:: Data listing

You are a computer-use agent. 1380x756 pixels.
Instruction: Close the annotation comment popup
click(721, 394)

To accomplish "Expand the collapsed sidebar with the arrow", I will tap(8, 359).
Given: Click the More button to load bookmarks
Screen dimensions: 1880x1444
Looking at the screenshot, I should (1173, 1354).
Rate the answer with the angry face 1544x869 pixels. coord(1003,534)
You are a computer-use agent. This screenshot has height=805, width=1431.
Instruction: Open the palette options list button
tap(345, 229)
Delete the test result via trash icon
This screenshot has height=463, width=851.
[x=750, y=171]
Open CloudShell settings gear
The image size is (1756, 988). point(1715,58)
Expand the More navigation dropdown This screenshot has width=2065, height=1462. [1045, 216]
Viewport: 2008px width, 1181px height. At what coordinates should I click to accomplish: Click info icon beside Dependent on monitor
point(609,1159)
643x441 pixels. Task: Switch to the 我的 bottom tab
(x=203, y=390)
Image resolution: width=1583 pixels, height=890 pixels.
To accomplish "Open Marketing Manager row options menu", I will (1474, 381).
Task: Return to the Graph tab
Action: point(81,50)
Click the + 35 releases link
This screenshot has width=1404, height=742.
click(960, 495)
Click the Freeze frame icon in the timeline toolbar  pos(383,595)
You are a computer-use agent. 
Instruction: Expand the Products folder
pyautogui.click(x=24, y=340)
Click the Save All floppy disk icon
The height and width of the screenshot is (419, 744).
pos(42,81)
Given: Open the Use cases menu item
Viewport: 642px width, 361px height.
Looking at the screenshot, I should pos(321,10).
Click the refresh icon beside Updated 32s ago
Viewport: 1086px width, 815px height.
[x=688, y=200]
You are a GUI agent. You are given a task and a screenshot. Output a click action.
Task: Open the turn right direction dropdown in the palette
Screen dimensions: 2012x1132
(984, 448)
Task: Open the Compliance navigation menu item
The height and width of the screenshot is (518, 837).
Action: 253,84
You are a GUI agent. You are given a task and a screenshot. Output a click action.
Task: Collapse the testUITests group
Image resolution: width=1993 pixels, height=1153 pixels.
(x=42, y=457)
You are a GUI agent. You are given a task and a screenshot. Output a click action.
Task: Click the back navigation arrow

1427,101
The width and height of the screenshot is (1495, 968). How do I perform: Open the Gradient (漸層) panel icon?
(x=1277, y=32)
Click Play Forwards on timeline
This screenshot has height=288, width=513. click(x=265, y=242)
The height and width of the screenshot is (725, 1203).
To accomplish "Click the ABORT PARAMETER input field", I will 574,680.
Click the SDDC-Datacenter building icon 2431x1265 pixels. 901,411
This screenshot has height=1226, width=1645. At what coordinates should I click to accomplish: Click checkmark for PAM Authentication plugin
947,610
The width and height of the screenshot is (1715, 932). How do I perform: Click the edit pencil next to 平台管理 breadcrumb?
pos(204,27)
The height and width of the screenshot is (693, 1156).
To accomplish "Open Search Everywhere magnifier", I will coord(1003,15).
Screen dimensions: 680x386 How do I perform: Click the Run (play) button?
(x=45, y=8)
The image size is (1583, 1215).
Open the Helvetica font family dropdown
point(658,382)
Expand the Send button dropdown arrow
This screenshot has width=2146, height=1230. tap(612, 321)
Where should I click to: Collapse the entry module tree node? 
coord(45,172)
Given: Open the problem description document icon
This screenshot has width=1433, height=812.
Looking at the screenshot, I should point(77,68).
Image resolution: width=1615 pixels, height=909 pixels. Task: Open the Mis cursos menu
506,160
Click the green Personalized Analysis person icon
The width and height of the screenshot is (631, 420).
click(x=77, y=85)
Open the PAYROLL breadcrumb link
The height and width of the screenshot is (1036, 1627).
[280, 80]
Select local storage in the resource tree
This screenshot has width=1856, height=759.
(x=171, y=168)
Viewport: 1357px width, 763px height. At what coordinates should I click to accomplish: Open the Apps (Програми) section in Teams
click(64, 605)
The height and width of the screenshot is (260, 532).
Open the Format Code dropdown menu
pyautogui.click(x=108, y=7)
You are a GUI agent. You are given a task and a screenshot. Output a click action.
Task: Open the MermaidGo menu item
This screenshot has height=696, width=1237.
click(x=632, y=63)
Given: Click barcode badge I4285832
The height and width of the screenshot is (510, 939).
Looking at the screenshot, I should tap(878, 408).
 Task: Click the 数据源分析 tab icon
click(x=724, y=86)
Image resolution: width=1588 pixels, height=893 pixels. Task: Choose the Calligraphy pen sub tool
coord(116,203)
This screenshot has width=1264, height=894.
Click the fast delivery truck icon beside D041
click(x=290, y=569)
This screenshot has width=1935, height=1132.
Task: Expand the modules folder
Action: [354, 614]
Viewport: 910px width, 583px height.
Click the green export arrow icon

::::

■ Required action ■
For the word "green", find every line in the data that holds it and copy that line.

■ Solution for this task ■
Click the green Personalized Analysis person icon
Click the green export arrow icon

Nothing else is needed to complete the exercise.